As she continues her speech about Jokanaan's horrid beauty, the prophet repeatedly demands that she get away from him, declaring her the daughter of Babylon and Sodom. Jokanaan does not even look at Salome because she is the daughter of the sinful and incestuous Herodias, who is the widow of one of King Herod's brothers.

Salome seems to completely ignore Jokanaan's protests and declares, 'I will kiss thy mouth, Jokanaan. I will kiss thy mouth.' The young Syrian repeats his admiration for Salome's beauty and begs her to stop declaring her lust for the prophet, but she completely ignores the Syrian. When she repeats her intention to kiss Jokanaan, the Syrian kills himself. Seemingly completely oblivious to anything but Jokanaan, Salome continually repeats her intention to kiss him. But Jokanaan is not interested in the affection of a 'daughter of adultery' and tells Salome she should seek God.
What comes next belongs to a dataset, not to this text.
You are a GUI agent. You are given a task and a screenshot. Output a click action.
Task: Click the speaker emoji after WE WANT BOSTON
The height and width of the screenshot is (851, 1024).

Meanwhile, King Herod, Salome's stepfather, is hosting a banquet, but he leaves to go search for his stepdaughter because she did not return to the feast when he ordered her to. Herodias, Herod's wife and Salome's mother, follows the king, demanding that he 'must not look at' Salome and accuses him of 'always looking at her.'

As he is looking for Salome, Herod gives a speech about the moon, likening it to a naked woman as Herodias attempts to get her husband to stop looking for Salome and return to the banquet. In his search for his stepdaughter, Herod slips on the blood of the young Syrian; he sees this as a bad omen.

When Herod finally finds Salome, he offers her some wine, asking her to 'dip into it thy little red lips, that I may drain the cup.' She refuses, and Herod complains of her disobedience to Herodias, who says that her daughter is acting correctly, demanding to know why her husband is 'always gazing at her.' Herod ignores his wife and offers to allow Salome to sit on the queen's throne but is once again refused.

Jokanaan's voice is then heard delivering a vague warning about the coming of a time he has prophesied. Herodias tries to demand that he be silenced, saying that 'this man is forever hurling insults against me,' but her husband denies that this is true and declares Jokanaan to be 'a very great prophet.' At this, a religious dispute breaks out among the guests of the banquet, frustrating the king. Jokanaan's voice appears once again, and once again the king and queen argue over whether the prophet is insulting Herodias, with Herod claiming that he is not doing so because he never said her name specifically.